The Value of Staying Put
Why “stick-to-itiveness” is vital in a world that emphasizes short-term commitment
by Verda Rubottom / November 21, 2017
“We live in a world that emphasizes short-term commitments and where endurance is not a requirement.”
We’ve all been tempted to quit when the road seems all uphill and we encounter one obstacle after another. I remember one such day in my early ministry when I was walking across a college campus in a heavy rain, utterly discouraged. I had just learned that many of my credits from a California college would not be accepted in Oregon, where we had moved. After a significant investment of time and finances in my education, I wondered if a college degree was really in God’s will.
My goal was to better prepare myself for the children’s ministry I was involved in then and for the future, but doubts crept in each time I had setbacks that seemed beyond my control. I knew God had called me, but was there a better way, an easier way? As the rain poured down on that gloomy day, I asked the Lord if I should continue. Sometimes answers to our prayers take time, but in that very moment the answer came simply and clearly: Yes, I should continue; I was on the right path.
What I didn’t realize at the time was that this temporary setback was actually preparing me for future ministry. God wanted me to be ready to face the challenges ahead with faith and perseverance. But His plans for me would not come to fruition if I gave up too early. It would take years to reach my goal, and God used this trying experience to teach me the value of long-term commitment.
We live in a world that emphasizes short-term commitments and where endurance is not a requirement. In the church, we often ask people to serve for brief periods of time because of a shortage of volunteers.

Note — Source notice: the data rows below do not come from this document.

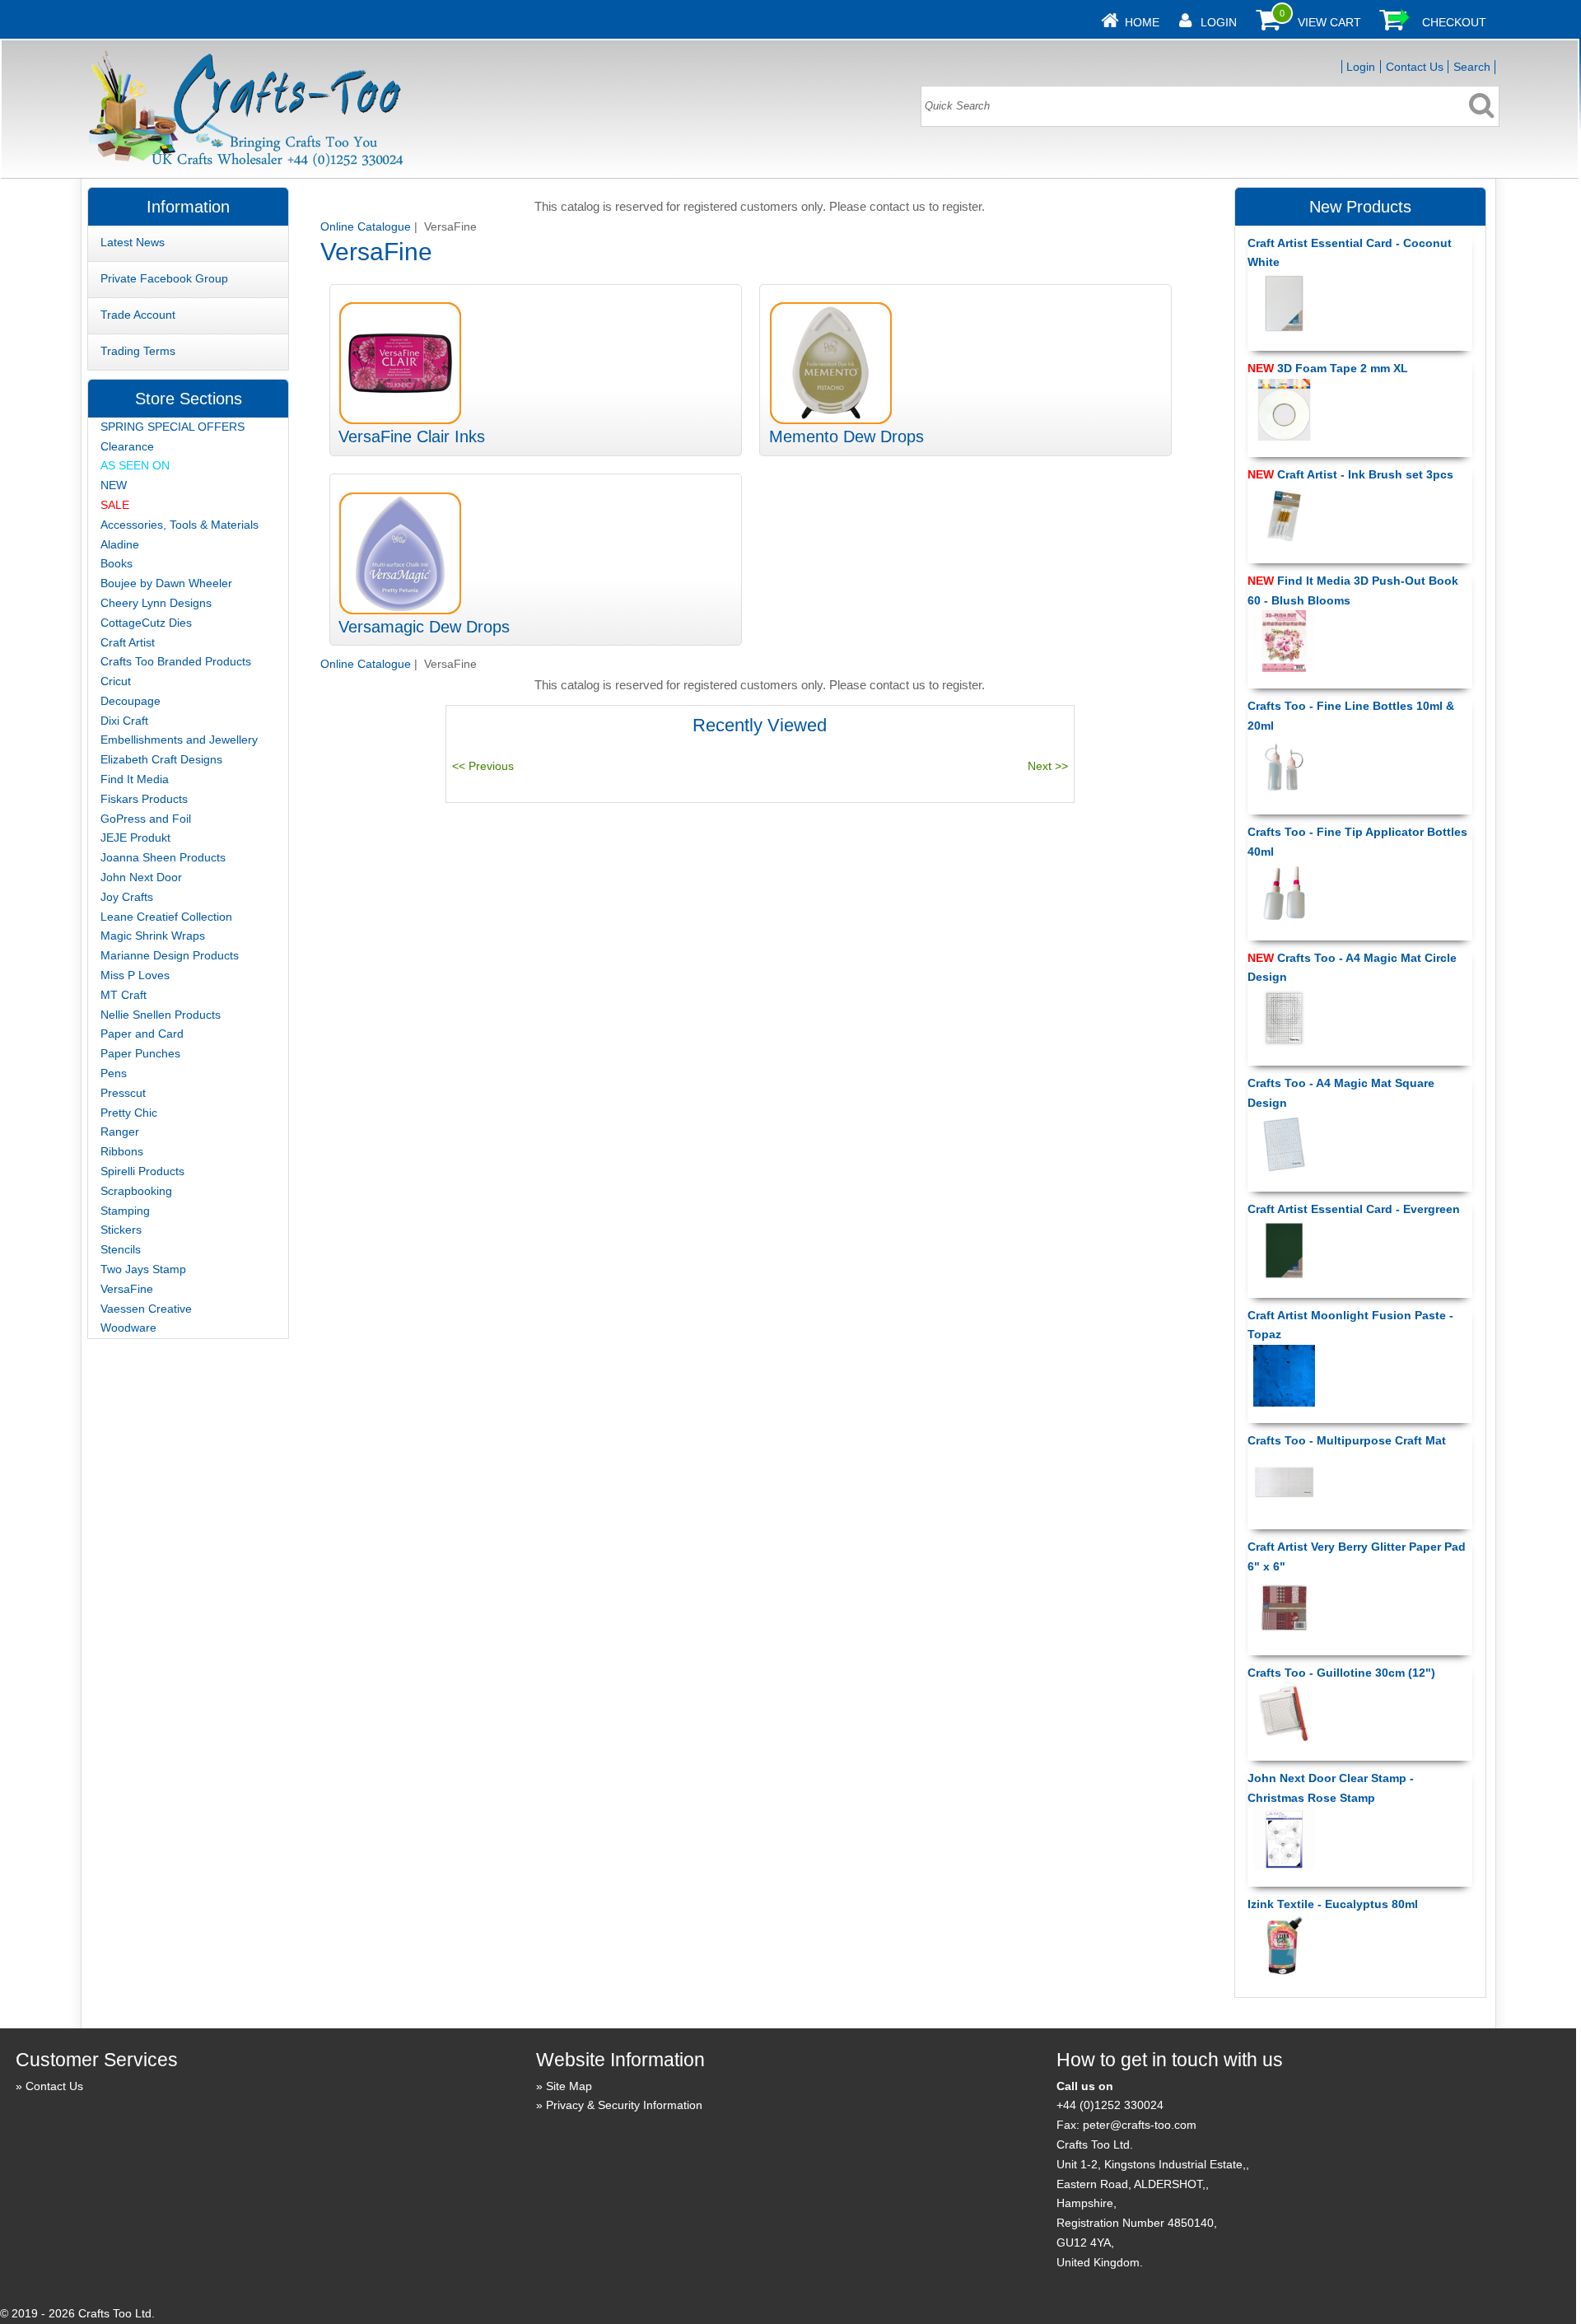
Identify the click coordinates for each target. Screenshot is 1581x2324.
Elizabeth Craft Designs (161, 759)
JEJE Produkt (135, 837)
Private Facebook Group (164, 278)
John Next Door (141, 877)
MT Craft (123, 994)
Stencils (120, 1249)
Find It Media (134, 779)
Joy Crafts (126, 896)
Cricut (115, 681)
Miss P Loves (135, 975)
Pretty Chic (128, 1112)
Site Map (569, 2086)
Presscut (123, 1092)
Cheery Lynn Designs (156, 602)
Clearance (127, 446)
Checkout (1454, 22)
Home (1142, 22)
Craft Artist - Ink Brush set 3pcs (1350, 474)
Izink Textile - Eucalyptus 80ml (1333, 1904)
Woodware (128, 1327)
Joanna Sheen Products (163, 857)
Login (1219, 22)
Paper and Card (142, 1033)
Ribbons (121, 1151)
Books (116, 563)
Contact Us (1414, 66)
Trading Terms (137, 350)
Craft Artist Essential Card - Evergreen (1354, 1209)
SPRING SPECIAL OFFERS (172, 426)
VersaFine (126, 1288)
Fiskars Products (144, 798)
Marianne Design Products (169, 955)
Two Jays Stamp (143, 1269)
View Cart (1329, 22)
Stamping (125, 1210)
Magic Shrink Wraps (152, 935)
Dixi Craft (124, 720)
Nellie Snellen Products (160, 1014)
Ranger (119, 1131)
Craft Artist (127, 642)
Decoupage (130, 700)
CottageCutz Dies (146, 622)
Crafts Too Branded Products (175, 661)
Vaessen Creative (146, 1308)
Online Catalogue (365, 226)
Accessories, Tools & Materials (179, 524)
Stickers (121, 1229)
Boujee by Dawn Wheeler (166, 583)
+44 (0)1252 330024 (1110, 2105)
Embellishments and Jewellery (179, 739)
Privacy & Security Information (624, 2105)
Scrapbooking (136, 1190)
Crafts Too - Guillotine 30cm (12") (1341, 1672)
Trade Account (137, 314)
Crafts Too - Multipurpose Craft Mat (1347, 1440)
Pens (113, 1073)
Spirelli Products (142, 1171)
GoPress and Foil (145, 818)
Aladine (119, 544)
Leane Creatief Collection (166, 916)
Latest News (132, 242)
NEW (113, 485)
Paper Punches (140, 1053)
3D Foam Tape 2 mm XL (1328, 368)
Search (1471, 66)
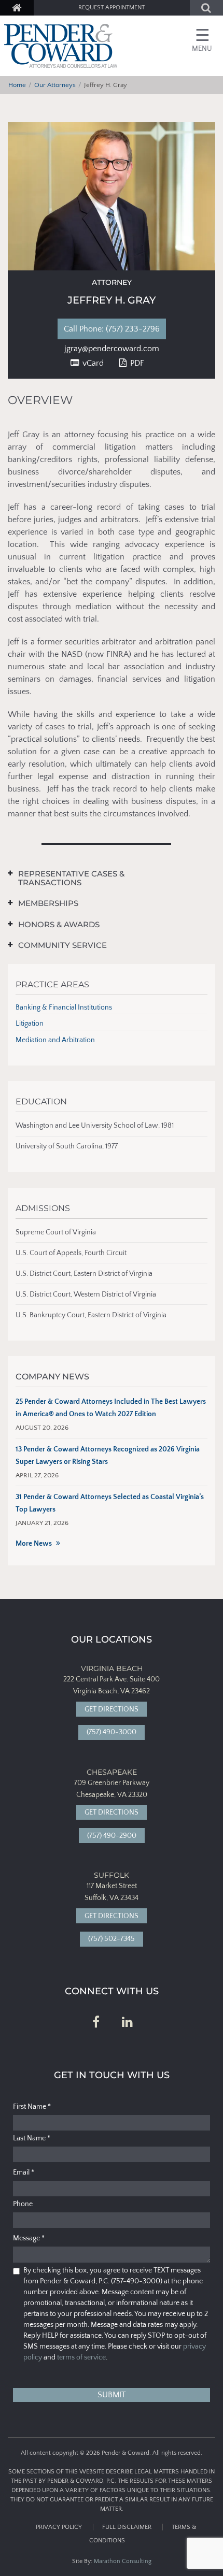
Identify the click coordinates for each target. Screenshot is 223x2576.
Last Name (31, 2138)
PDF (136, 363)
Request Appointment (111, 7)
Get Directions (111, 1709)
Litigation (30, 1023)
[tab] (104, 878)
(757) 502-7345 (111, 1939)
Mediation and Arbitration (55, 1040)
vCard (92, 363)
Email (23, 2172)
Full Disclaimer (126, 2527)
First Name (32, 2107)
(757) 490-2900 (111, 1836)
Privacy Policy (59, 2527)
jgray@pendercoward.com (111, 348)
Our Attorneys (55, 85)
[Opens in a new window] (96, 2023)
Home (17, 85)
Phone (23, 2204)
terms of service (81, 2357)
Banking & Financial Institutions (64, 1007)
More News (34, 1543)
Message (29, 2238)
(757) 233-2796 (119, 329)
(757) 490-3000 (111, 1732)
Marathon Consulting (122, 2561)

Certainly, there’s a place for short-term assignments; but an effective children’s ministry can’t reach its potential based on temporary assignments alone.
We need a core of committed workers who can go the distance—and that starts with the leadership. Leaders must be building for the future, not just the urgent needs of today. If you’re in a difficult season, and obstacles seem to block your vision, consider the value of staying put, spending time in prayer, and then looking to the future in faith to see what God can do right where you are.
Here are some key principles to remember:
- A vision takes time to develop and grow to its full potential.
- A foundation is the most important part of building; it takes time to get it right.
- God put you there for a reason. Your ministry team needs you. The children need you.
- You can be an example of stability and faithfulness to the families in your church. Your willingness to dig in your heels for the long term will inspire others to do the same.
- You’ll grow spiritually and be stronger for whatever God has for you in the future.
- Completing your assignment, according to God’s timetable (not yours!) is always best.
- People are following you and will remember your example in the years to come.
- Your optimism for the future and a thriving children’s ministry will be contagious and will spread throughout your church. Remember, its God working through you that will enable you to accomplish what seems impossible now. “The One who calls you is faithful, and he will do it” (1 Thessalonians 5:24, NIV).